No dia do pai, mal acordei de manhã estava a receber por telefone os parabéns das minhas duas filhas.
E nesse dia veio-me à memória
Foi um privilégio ter embarcado nesta viagem com o pai, que tenho de agradecer a este blogue porque não tive necessidade de comprar bilhete. Felicito o capitão Marco Neves pela sua refinada arte de navegação entre as línguas do mundo. Permitiu-nos a magia de assistir à facilidade com que o pai se metamorfoseia ao longo da geografia do planeta, sem deixar de ser quem é. Cheguei ao fim da viagem mais rico do que quando embarquei.

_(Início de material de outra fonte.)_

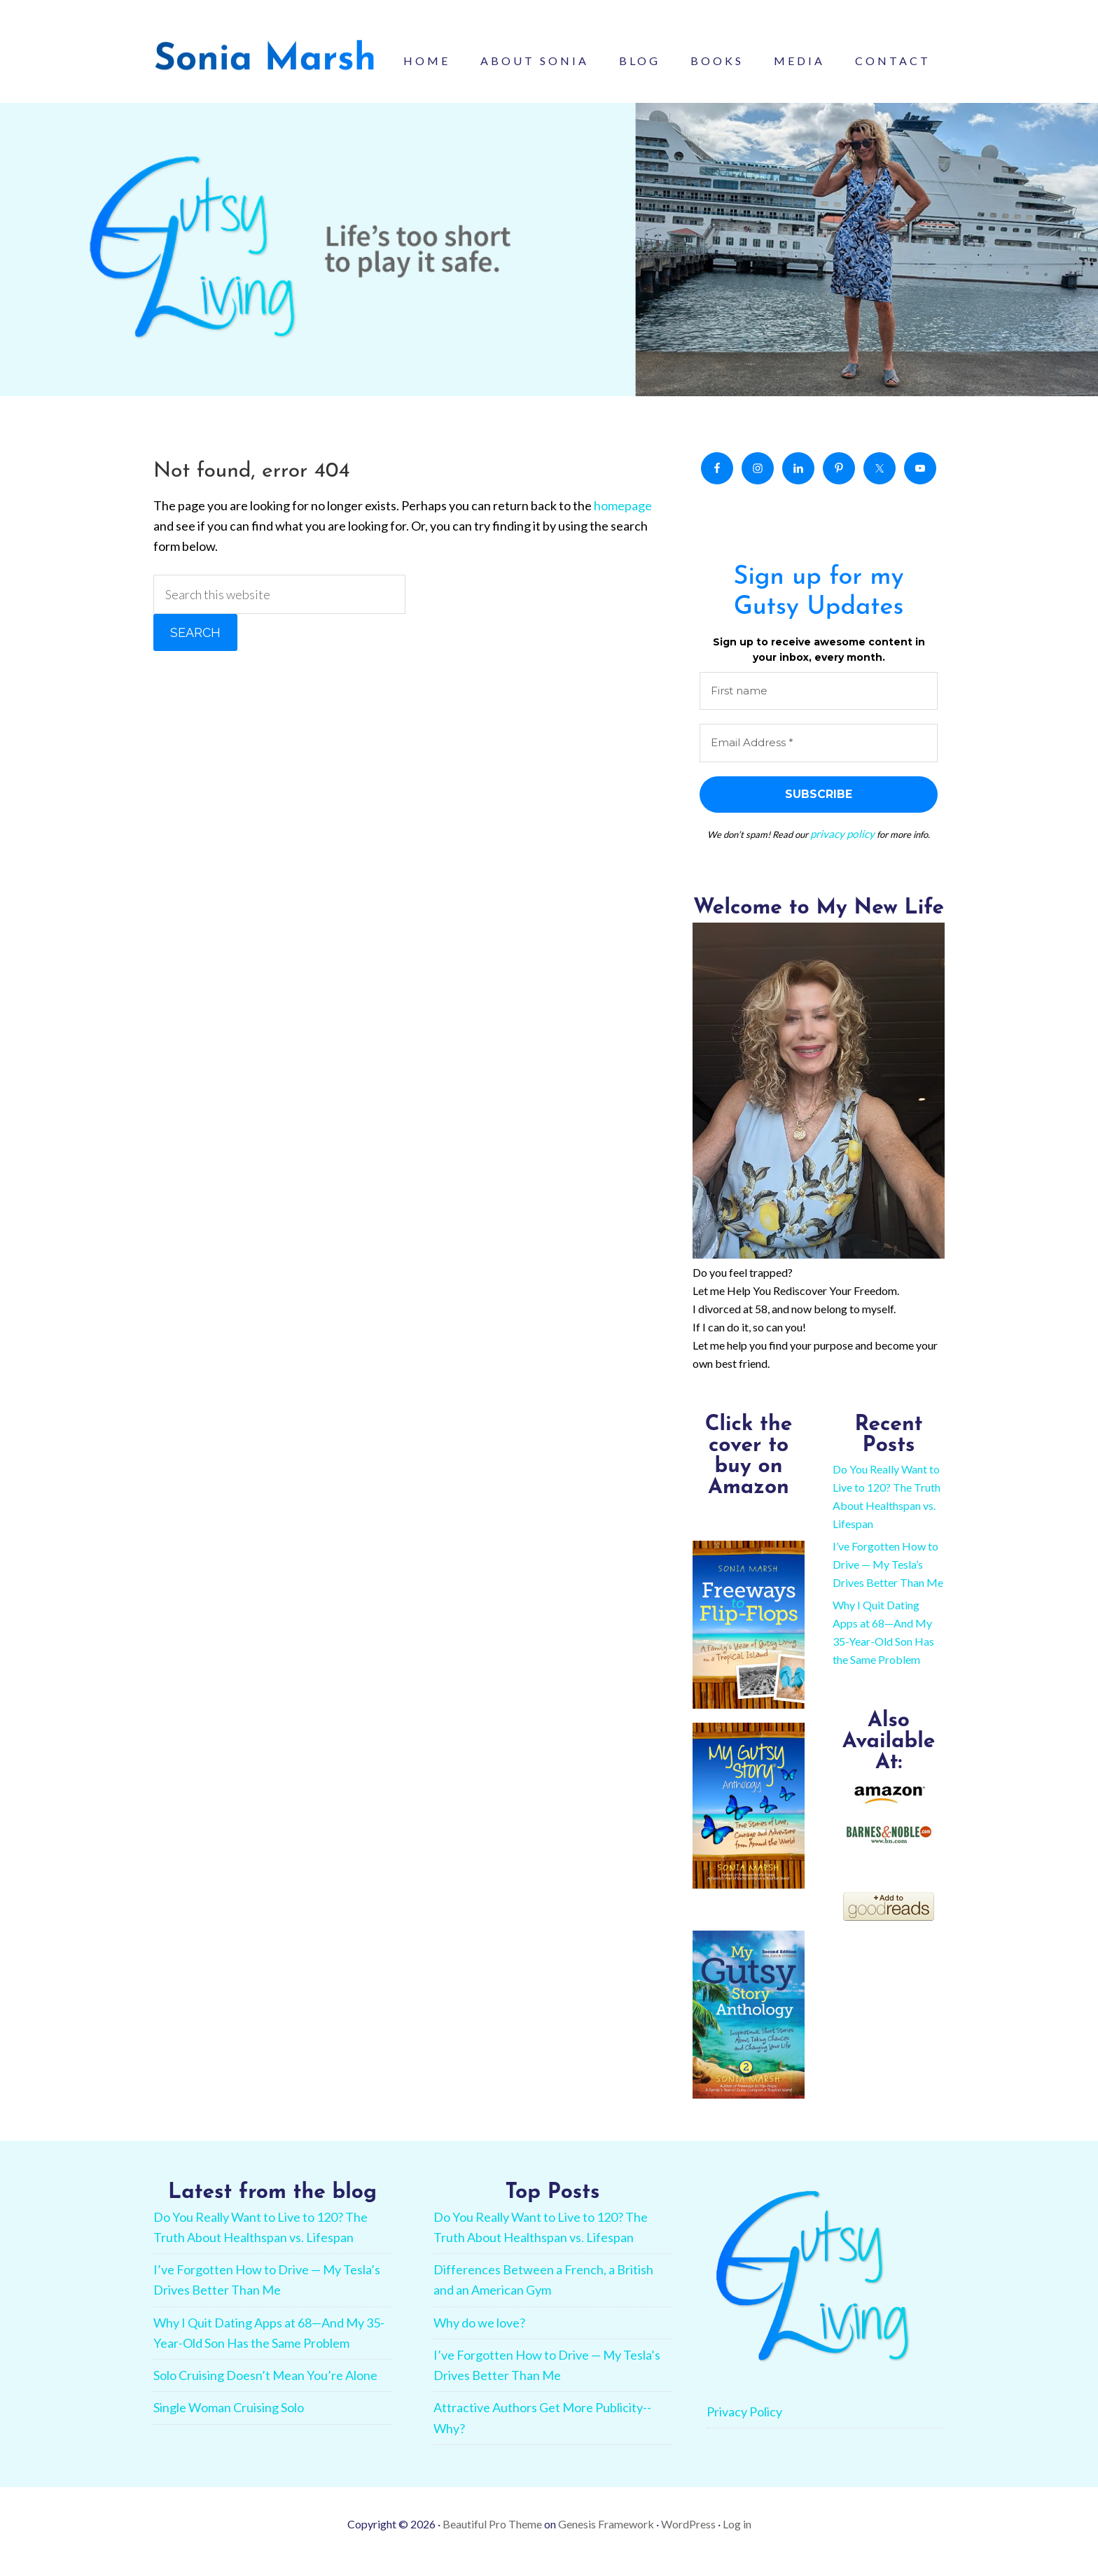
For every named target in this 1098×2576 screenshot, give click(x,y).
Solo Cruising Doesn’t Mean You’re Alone (265, 2390)
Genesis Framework (606, 2538)
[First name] (819, 707)
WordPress (688, 2538)
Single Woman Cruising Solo (228, 2422)
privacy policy (842, 849)
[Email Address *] (819, 760)
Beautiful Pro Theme (492, 2538)
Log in (737, 2538)
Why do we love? (479, 2337)
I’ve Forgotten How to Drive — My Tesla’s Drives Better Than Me (888, 1579)
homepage (623, 521)
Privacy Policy (744, 2426)
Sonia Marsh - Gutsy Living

No dia do pai, mal acordei recebi por telefone os parabéns das minhas filhas e nesse momento senti pena de quem não é pai. Mas deu-me também para recordar a madrugada em que o meu pai me levou ao colo ao hospital. Tinha 6 anos e acordei com violentas tosses e febre alta, pelo que o meu pai, sem hesitar, fez o que achou prudente. Como eu ia com a cabeça encostada ao seu ombro, ficou-me para sempre entranhada na memória o cheiro da brilhantina com que ele se penteava. Não fosse este episódio, não o recordaria o tempo fora pelo cheiro da brilhantina que usava.
Esqueci-me de esclarecer que fiquei internado no hospital porque me foi diagnosticada uma pneumonia. Felizmente que já havia penicilina e o tempo de internamento foi relativamente breve.